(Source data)
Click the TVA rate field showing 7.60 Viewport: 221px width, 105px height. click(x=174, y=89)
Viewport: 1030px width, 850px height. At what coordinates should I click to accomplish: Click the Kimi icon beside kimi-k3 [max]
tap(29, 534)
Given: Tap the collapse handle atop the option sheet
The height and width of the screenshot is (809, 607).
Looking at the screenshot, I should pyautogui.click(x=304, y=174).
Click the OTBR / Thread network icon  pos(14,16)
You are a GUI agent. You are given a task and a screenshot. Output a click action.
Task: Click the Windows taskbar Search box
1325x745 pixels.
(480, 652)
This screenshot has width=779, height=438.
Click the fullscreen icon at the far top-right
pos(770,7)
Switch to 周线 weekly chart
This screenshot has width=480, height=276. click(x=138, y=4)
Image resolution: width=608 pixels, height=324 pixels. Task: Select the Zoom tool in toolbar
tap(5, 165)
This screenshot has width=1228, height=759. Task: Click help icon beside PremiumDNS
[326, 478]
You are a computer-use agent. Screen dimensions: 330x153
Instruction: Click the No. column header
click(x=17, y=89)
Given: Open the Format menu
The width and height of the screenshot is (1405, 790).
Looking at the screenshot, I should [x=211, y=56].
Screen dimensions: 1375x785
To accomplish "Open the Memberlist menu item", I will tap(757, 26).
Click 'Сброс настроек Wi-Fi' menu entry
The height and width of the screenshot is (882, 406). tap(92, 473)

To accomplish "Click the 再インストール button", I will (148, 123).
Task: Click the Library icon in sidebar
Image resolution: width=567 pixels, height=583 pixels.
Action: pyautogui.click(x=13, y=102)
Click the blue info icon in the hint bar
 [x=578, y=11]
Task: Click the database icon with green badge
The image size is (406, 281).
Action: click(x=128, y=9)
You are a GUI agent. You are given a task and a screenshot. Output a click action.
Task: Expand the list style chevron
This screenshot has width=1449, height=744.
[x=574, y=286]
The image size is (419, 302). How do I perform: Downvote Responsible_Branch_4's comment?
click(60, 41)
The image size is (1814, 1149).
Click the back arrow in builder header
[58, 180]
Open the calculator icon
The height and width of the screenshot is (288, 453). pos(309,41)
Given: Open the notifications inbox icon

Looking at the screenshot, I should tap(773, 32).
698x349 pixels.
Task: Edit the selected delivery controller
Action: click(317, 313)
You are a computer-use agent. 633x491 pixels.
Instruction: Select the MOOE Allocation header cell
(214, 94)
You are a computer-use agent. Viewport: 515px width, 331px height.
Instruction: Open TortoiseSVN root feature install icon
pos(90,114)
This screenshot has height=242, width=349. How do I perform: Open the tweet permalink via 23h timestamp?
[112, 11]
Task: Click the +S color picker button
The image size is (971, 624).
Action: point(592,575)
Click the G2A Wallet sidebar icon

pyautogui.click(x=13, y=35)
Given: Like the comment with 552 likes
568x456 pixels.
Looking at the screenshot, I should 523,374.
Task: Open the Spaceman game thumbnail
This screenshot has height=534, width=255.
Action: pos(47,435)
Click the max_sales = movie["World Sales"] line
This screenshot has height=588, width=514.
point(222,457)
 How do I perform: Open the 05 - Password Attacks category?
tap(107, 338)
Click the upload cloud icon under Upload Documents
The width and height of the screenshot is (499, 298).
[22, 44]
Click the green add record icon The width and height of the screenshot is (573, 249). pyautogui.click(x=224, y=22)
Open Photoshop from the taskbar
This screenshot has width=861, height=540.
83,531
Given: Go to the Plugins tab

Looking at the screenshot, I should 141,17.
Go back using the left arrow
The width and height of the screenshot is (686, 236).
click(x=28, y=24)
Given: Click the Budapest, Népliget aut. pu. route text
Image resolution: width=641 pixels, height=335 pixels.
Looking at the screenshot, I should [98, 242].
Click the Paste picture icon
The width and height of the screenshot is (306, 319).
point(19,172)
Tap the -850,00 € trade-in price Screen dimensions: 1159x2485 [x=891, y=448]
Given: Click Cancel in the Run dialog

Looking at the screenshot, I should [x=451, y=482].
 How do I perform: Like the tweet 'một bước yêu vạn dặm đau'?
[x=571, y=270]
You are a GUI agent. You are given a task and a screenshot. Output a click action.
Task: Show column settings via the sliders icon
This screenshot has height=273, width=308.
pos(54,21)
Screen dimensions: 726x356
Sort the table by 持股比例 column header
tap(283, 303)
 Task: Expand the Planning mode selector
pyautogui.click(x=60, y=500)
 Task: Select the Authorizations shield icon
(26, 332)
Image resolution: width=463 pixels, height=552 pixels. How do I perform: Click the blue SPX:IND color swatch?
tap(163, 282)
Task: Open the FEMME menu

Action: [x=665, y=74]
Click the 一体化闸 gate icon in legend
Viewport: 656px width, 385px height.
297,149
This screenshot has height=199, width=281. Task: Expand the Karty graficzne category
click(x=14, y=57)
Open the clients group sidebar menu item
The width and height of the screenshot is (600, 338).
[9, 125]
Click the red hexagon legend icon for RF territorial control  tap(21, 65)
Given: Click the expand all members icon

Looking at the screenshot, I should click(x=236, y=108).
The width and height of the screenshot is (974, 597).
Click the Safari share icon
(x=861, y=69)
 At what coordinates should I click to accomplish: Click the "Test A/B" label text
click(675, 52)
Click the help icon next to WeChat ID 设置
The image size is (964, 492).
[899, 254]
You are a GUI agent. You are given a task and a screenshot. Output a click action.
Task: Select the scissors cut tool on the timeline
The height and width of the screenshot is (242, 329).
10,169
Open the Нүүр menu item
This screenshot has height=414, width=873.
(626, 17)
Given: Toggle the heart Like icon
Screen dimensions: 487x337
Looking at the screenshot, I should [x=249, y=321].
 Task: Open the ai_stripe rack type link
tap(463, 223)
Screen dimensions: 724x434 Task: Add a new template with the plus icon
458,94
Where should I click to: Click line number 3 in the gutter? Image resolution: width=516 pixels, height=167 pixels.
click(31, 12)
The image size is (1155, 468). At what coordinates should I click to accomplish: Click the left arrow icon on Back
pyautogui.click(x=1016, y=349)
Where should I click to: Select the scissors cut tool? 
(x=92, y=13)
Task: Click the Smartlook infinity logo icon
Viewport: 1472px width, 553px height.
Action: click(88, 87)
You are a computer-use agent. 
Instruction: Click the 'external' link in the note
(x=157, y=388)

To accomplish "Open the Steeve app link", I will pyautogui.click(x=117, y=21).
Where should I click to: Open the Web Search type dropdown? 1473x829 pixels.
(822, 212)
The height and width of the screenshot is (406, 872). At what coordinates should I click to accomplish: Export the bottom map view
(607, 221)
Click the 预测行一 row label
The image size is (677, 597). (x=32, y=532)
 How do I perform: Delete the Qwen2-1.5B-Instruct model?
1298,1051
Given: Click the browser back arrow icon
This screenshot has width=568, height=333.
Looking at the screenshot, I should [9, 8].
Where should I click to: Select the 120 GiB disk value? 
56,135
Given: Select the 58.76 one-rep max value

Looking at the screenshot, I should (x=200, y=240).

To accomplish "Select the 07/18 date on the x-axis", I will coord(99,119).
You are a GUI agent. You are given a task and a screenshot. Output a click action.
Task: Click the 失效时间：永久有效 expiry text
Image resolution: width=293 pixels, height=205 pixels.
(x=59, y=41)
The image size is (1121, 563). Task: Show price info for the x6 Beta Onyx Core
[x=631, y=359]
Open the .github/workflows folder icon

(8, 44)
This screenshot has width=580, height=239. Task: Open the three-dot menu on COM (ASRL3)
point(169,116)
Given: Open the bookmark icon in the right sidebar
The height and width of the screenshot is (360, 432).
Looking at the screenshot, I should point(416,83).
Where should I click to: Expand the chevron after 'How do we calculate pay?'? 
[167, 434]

_WHAT YOU HAVE TO DO_
Could you update the rows above by replacing every "GUI agent" with "UI agent" and leaving everything else as it is?

_TASK OUTPUT_
Click the TVA rate field showing 7.60 Viewport: 221px width, 105px height. click(x=174, y=89)
Viewport: 1030px width, 850px height. At what coordinates should I click to accomplish: Click the Kimi icon beside kimi-k3 [max]
tap(29, 534)
Given: Tap the collapse handle atop the option sheet
The height and width of the screenshot is (809, 607).
Looking at the screenshot, I should pyautogui.click(x=304, y=174).
Click the OTBR / Thread network icon  pos(14,16)
You are a UI agent. You are given a task and a screenshot. Output a click action.
Task: Click the Windows taskbar Search box
1325x745 pixels.
(480, 652)
This screenshot has width=779, height=438.
Click the fullscreen icon at the far top-right
pos(770,7)
Switch to 周线 weekly chart
This screenshot has width=480, height=276. click(x=138, y=4)
Image resolution: width=608 pixels, height=324 pixels. Task: Select the Zoom tool in toolbar
tap(5, 165)
This screenshot has width=1228, height=759. Task: Click help icon beside PremiumDNS
[326, 478]
You are a computer-use agent. Screen dimensions: 330x153
Instruction: Click the No. column header
click(x=17, y=89)
Given: Open the Format menu
The width and height of the screenshot is (1405, 790).
Looking at the screenshot, I should [x=211, y=56].
Screen dimensions: 1375x785
To accomplish "Open the Memberlist menu item", I will tap(757, 26).
Click 'Сброс настроек Wi-Fi' menu entry
The height and width of the screenshot is (882, 406). tap(92, 473)

To accomplish "Click the 再インストール button", I will (148, 123).
Task: Click the Library icon in sidebar
Image resolution: width=567 pixels, height=583 pixels.
Action: pyautogui.click(x=13, y=102)
Click the blue info icon in the hint bar
 [x=578, y=11]
Task: Click the database icon with green badge
The image size is (406, 281).
Action: click(x=128, y=9)
You are a UI agent. You are given a task and a screenshot. Output a click action.
Task: Expand the list style chevron
This screenshot has width=1449, height=744.
[x=574, y=286]
The image size is (419, 302). How do I perform: Downvote Responsible_Branch_4's comment?
click(60, 41)
The image size is (1814, 1149).
Click the back arrow in builder header
[58, 180]
Open the calculator icon
The height and width of the screenshot is (288, 453). pos(309,41)
Given: Open the notifications inbox icon

Looking at the screenshot, I should tap(773, 32).
698x349 pixels.
Task: Edit the selected delivery controller
Action: click(317, 313)
You are a computer-use agent. 633x491 pixels.
Instruction: Select the MOOE Allocation header cell
(214, 94)
You are a computer-use agent. Viewport: 515px width, 331px height.
Instruction: Open TortoiseSVN root feature install icon
pos(90,114)
This screenshot has height=242, width=349. How do I perform: Open the tweet permalink via 23h timestamp?
[112, 11]
Task: Click the +S color picker button
The image size is (971, 624).
Action: point(592,575)
Click the G2A Wallet sidebar icon

pyautogui.click(x=13, y=35)
Given: Like the comment with 552 likes
568x456 pixels.
Looking at the screenshot, I should 523,374.
Task: Open the Spaceman game thumbnail
This screenshot has height=534, width=255.
Action: pos(47,435)
Click the max_sales = movie["World Sales"] line
This screenshot has height=588, width=514.
point(222,457)
 How do I perform: Open the 05 - Password Attacks category?
tap(107, 338)
Click the upload cloud icon under Upload Documents
The width and height of the screenshot is (499, 298).
[22, 44]
Click the green add record icon The width and height of the screenshot is (573, 249). pyautogui.click(x=224, y=22)
Open Photoshop from the taskbar
This screenshot has width=861, height=540.
83,531
Given: Go to the Plugins tab

Looking at the screenshot, I should 141,17.
Go back using the left arrow
The width and height of the screenshot is (686, 236).
click(x=28, y=24)
Given: Click the Budapest, Népliget aut. pu. route text
Image resolution: width=641 pixels, height=335 pixels.
Looking at the screenshot, I should [98, 242].
Click the Paste picture icon
The width and height of the screenshot is (306, 319).
point(19,172)
Tap the -850,00 € trade-in price Screen dimensions: 1159x2485 [x=891, y=448]
Given: Click Cancel in the Run dialog

Looking at the screenshot, I should [x=451, y=482].
 How do I perform: Like the tweet 'một bước yêu vạn dặm đau'?
[x=571, y=270]
You are a UI agent. You are given a task and a screenshot. Output a click action.
Task: Show column settings via the sliders icon
This screenshot has height=273, width=308.
pos(54,21)
Screen dimensions: 726x356
Sort the table by 持股比例 column header
tap(283, 303)
 Task: Expand the Planning mode selector
pyautogui.click(x=60, y=500)
 Task: Select the Authorizations shield icon
(26, 332)
Image resolution: width=463 pixels, height=552 pixels. How do I perform: Click the blue SPX:IND color swatch?
tap(163, 282)
Task: Open the FEMME menu

Action: [x=665, y=74]
Click the 一体化闸 gate icon in legend
Viewport: 656px width, 385px height.
297,149
This screenshot has height=199, width=281. Task: Expand the Karty graficzne category
click(x=14, y=57)
Open the clients group sidebar menu item
The width and height of the screenshot is (600, 338).
[9, 125]
Click the red hexagon legend icon for RF territorial control  tap(21, 65)
Given: Click the expand all members icon

Looking at the screenshot, I should click(x=236, y=108).
The width and height of the screenshot is (974, 597).
Click the Safari share icon
(x=861, y=69)
 At what coordinates should I click to accomplish: Click the "Test A/B" label text
click(675, 52)
Click the help icon next to WeChat ID 设置
The image size is (964, 492).
[899, 254]
You are a UI agent. You are given a task and a screenshot. Output a click action.
Task: Select the scissors cut tool on the timeline
The height and width of the screenshot is (242, 329).
10,169
Open the Нүүр menu item
This screenshot has height=414, width=873.
(626, 17)
Given: Toggle the heart Like icon
Screen dimensions: 487x337
Looking at the screenshot, I should [x=249, y=321].
 Task: Open the ai_stripe rack type link
tap(463, 223)
Screen dimensions: 724x434 Task: Add a new template with the plus icon
458,94
Where should I click to: Click line number 3 in the gutter? Image resolution: width=516 pixels, height=167 pixels.
click(31, 12)
The image size is (1155, 468). At what coordinates should I click to accomplish: Click the left arrow icon on Back
pyautogui.click(x=1016, y=349)
Where should I click to: Select the scissors cut tool? 
(x=92, y=13)
Task: Click the Smartlook infinity logo icon
Viewport: 1472px width, 553px height.
Action: click(88, 87)
You are a computer-use agent. 
Instruction: Click the 'external' link in the note
(x=157, y=388)

To accomplish "Open the Steeve app link", I will pyautogui.click(x=117, y=21).
Where should I click to: Open the Web Search type dropdown? 1473x829 pixels.
(822, 212)
The height and width of the screenshot is (406, 872). At what coordinates should I click to accomplish: Export the bottom map view
(607, 221)
Click the 预测行一 row label
The image size is (677, 597). (x=32, y=532)
 How do I perform: Delete the Qwen2-1.5B-Instruct model?
1298,1051
Given: Click the browser back arrow icon
This screenshot has width=568, height=333.
Looking at the screenshot, I should [9, 8].
Where should I click to: Select the 120 GiB disk value? 
56,135
Given: Select the 58.76 one-rep max value

Looking at the screenshot, I should (x=200, y=240).

To accomplish "Select the 07/18 date on the x-axis", I will coord(99,119).
You are a UI agent. You are given a task and a screenshot. Output a click action.
Task: Click the 失效时间：永久有效 expiry text
Image resolution: width=293 pixels, height=205 pixels.
(x=59, y=41)
The image size is (1121, 563). Task: Show price info for the x6 Beta Onyx Core
[x=631, y=359]
Open the .github/workflows folder icon

(8, 44)
This screenshot has width=580, height=239. Task: Open the three-dot menu on COM (ASRL3)
point(169,116)
Given: Open the bookmark icon in the right sidebar
The height and width of the screenshot is (360, 432).
Looking at the screenshot, I should point(416,83).
Where should I click to: Expand the chevron after 'How do we calculate pay?'? 
[167, 434]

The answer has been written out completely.